§ **Work to complete**:
Every single entry should be printed exactly.

§ **Stored entries**:
★ ★ ★ ★ ★

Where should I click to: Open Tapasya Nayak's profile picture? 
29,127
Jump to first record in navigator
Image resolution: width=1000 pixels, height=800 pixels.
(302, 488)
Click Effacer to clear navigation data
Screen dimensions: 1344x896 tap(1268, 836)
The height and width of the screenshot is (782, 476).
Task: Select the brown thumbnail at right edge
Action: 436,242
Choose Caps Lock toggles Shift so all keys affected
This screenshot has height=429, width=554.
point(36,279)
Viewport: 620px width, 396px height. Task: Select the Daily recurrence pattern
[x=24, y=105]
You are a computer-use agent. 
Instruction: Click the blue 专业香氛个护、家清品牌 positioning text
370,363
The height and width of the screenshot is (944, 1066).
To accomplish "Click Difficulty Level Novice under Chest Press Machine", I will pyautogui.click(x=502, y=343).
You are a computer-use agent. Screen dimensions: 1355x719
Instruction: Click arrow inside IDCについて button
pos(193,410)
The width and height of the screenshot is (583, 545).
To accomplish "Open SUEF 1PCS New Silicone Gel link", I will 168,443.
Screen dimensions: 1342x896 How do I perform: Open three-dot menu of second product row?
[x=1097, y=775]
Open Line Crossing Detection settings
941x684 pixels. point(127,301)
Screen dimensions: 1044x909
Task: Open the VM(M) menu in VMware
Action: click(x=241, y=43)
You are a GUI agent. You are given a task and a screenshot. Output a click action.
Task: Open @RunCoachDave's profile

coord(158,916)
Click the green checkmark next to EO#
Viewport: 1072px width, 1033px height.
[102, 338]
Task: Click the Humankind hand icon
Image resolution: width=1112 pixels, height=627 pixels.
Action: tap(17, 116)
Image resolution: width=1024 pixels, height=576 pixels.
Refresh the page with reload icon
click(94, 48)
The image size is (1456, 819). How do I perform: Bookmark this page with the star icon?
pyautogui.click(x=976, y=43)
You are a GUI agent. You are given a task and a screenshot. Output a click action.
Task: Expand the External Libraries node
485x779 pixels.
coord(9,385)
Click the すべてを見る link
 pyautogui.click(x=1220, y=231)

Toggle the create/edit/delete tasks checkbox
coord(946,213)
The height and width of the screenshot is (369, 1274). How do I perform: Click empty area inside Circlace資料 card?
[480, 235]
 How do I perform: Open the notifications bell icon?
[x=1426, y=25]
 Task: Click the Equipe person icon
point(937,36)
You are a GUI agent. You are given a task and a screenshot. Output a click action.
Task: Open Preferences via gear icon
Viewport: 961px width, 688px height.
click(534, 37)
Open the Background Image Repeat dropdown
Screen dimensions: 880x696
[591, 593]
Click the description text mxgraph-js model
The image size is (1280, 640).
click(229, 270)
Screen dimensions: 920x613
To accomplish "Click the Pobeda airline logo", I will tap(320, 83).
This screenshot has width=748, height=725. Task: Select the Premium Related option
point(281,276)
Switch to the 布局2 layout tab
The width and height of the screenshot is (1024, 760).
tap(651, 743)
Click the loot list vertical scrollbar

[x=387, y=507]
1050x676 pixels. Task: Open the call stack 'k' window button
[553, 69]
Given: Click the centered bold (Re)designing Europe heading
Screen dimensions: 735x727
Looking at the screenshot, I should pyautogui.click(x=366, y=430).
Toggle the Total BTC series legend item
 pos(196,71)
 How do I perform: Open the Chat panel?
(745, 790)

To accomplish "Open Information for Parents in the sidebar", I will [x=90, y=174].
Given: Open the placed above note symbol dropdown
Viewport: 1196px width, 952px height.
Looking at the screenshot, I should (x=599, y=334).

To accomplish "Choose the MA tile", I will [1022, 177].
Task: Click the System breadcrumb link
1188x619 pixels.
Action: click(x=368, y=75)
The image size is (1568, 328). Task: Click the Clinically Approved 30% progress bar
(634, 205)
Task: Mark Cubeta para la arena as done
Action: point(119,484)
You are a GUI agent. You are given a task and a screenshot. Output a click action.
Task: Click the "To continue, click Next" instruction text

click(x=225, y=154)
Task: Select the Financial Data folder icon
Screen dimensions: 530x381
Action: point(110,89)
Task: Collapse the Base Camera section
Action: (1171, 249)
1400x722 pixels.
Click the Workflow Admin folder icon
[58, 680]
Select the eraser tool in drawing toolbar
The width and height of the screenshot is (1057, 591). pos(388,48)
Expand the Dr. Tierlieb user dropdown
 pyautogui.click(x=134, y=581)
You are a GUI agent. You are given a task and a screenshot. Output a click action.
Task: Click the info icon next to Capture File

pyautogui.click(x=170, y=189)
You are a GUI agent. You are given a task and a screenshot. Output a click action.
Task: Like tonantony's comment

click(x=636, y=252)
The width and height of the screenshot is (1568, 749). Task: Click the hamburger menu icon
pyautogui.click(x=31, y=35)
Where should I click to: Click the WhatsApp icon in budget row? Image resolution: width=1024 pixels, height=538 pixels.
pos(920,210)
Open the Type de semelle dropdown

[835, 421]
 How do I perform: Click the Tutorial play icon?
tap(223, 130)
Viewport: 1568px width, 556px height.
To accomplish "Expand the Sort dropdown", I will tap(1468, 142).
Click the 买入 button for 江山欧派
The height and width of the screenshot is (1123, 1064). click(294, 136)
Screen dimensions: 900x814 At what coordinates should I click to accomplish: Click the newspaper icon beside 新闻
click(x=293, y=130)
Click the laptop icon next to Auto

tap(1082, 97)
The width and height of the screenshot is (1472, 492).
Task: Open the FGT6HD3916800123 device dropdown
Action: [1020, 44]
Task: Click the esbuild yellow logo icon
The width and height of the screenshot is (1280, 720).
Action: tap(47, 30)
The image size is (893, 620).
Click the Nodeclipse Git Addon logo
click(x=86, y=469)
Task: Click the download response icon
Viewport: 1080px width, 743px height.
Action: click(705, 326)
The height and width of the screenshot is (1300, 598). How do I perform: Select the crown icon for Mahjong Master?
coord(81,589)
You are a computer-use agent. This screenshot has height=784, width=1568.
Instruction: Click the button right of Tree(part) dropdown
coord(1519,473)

★ ★ ★ ★ ★

§ **Exercise response**:
Where should I click to: Open Tapasya Nayak's profile picture? 
29,127
Jump to first record in navigator
Image resolution: width=1000 pixels, height=800 pixels.
(302, 488)
Click Effacer to clear navigation data
Screen dimensions: 1344x896 tap(1268, 836)
The height and width of the screenshot is (782, 476).
Task: Select the brown thumbnail at right edge
Action: 436,242
Choose Caps Lock toggles Shift so all keys affected
This screenshot has height=429, width=554.
point(36,279)
Viewport: 620px width, 396px height. Task: Select the Daily recurrence pattern
[x=24, y=105]
You are a computer-use agent. 
Instruction: Click the blue 专业香氛个护、家清品牌 positioning text
370,363
The height and width of the screenshot is (944, 1066).
To accomplish "Click Difficulty Level Novice under Chest Press Machine", I will pyautogui.click(x=502, y=343).
You are a computer-use agent. Screen dimensions: 1355x719
Instruction: Click arrow inside IDCについて button
pos(193,410)
The width and height of the screenshot is (583, 545).
To accomplish "Open SUEF 1PCS New Silicone Gel link", I will 168,443.
Screen dimensions: 1342x896 How do I perform: Open three-dot menu of second product row?
[x=1097, y=775]
Open Line Crossing Detection settings
941x684 pixels. point(127,301)
Screen dimensions: 1044x909
Task: Open the VM(M) menu in VMware
Action: click(x=241, y=43)
You are a GUI agent. You are given a task and a screenshot. Output a click action.
Task: Open @RunCoachDave's profile

coord(158,916)
Click the green checkmark next to EO#
Viewport: 1072px width, 1033px height.
[102, 338]
Task: Click the Humankind hand icon
Image resolution: width=1112 pixels, height=627 pixels.
Action: tap(17, 116)
Image resolution: width=1024 pixels, height=576 pixels.
Refresh the page with reload icon
click(94, 48)
The image size is (1456, 819). How do I perform: Bookmark this page with the star icon?
pyautogui.click(x=976, y=43)
You are a GUI agent. You are given a task and a screenshot. Output a click action.
Task: Expand the External Libraries node
485x779 pixels.
coord(9,385)
Click the すべてを見る link
 pyautogui.click(x=1220, y=231)

Toggle the create/edit/delete tasks checkbox
coord(946,213)
The height and width of the screenshot is (369, 1274). How do I perform: Click empty area inside Circlace資料 card?
[480, 235]
 How do I perform: Open the notifications bell icon?
[x=1426, y=25]
 Task: Click the Equipe person icon
point(937,36)
You are a GUI agent. You are given a task and a screenshot. Output a click action.
Task: Open Preferences via gear icon
Viewport: 961px width, 688px height.
click(534, 37)
Open the Background Image Repeat dropdown
Screen dimensions: 880x696
[591, 593]
Click the description text mxgraph-js model
The image size is (1280, 640).
click(229, 270)
Screen dimensions: 920x613
To accomplish "Click the Pobeda airline logo", I will tap(320, 83).
This screenshot has width=748, height=725. Task: Select the Premium Related option
point(281,276)
Switch to the 布局2 layout tab
The width and height of the screenshot is (1024, 760).
tap(651, 743)
Click the loot list vertical scrollbar

[x=387, y=507]
1050x676 pixels. Task: Open the call stack 'k' window button
[553, 69]
Given: Click the centered bold (Re)designing Europe heading
Screen dimensions: 735x727
Looking at the screenshot, I should pyautogui.click(x=366, y=430).
Toggle the Total BTC series legend item
 pos(196,71)
 How do I perform: Open the Chat panel?
(745, 790)

To accomplish "Open Information for Parents in the sidebar", I will [x=90, y=174].
Given: Open the placed above note symbol dropdown
Viewport: 1196px width, 952px height.
Looking at the screenshot, I should (x=599, y=334).

To accomplish "Choose the MA tile", I will [1022, 177].
Task: Click the System breadcrumb link
1188x619 pixels.
Action: click(x=368, y=75)
The image size is (1568, 328). Task: Click the Clinically Approved 30% progress bar
(634, 205)
Task: Mark Cubeta para la arena as done
Action: point(119,484)
You are a GUI agent. You are given a task and a screenshot. Output a click action.
Task: Click the "To continue, click Next" instruction text

click(x=225, y=154)
Task: Select the Financial Data folder icon
Screen dimensions: 530x381
Action: point(110,89)
Task: Collapse the Base Camera section
Action: (1171, 249)
1400x722 pixels.
Click the Workflow Admin folder icon
[58, 680]
Select the eraser tool in drawing toolbar
The width and height of the screenshot is (1057, 591). pos(388,48)
Expand the Dr. Tierlieb user dropdown
 pyautogui.click(x=134, y=581)
You are a GUI agent. You are given a task and a screenshot. Output a click action.
Task: Click the info icon next to Capture File

pyautogui.click(x=170, y=189)
You are a GUI agent. You are given a task and a screenshot. Output a click action.
Task: Like tonantony's comment

click(x=636, y=252)
The width and height of the screenshot is (1568, 749). Task: Click the hamburger menu icon
pyautogui.click(x=31, y=35)
Where should I click to: Click the WhatsApp icon in budget row? Image resolution: width=1024 pixels, height=538 pixels.
pos(920,210)
Open the Type de semelle dropdown

[835, 421]
 How do I perform: Click the Tutorial play icon?
tap(223, 130)
Viewport: 1568px width, 556px height.
To accomplish "Expand the Sort dropdown", I will tap(1468, 142).
Click the 买入 button for 江山欧派
The height and width of the screenshot is (1123, 1064). click(294, 136)
Screen dimensions: 900x814 At what coordinates should I click to accomplish: Click the newspaper icon beside 新闻
click(x=293, y=130)
Click the laptop icon next to Auto

tap(1082, 97)
The width and height of the screenshot is (1472, 492).
Task: Open the FGT6HD3916800123 device dropdown
Action: [1020, 44]
Task: Click the esbuild yellow logo icon
The width and height of the screenshot is (1280, 720).
Action: tap(47, 30)
The image size is (893, 620).
Click the Nodeclipse Git Addon logo
click(x=86, y=469)
Task: Click the download response icon
Viewport: 1080px width, 743px height.
Action: click(705, 326)
The height and width of the screenshot is (1300, 598). How do I perform: Select the crown icon for Mahjong Master?
coord(81,589)
You are a computer-use agent. This screenshot has height=784, width=1568.
Instruction: Click the button right of Tree(part) dropdown
coord(1519,473)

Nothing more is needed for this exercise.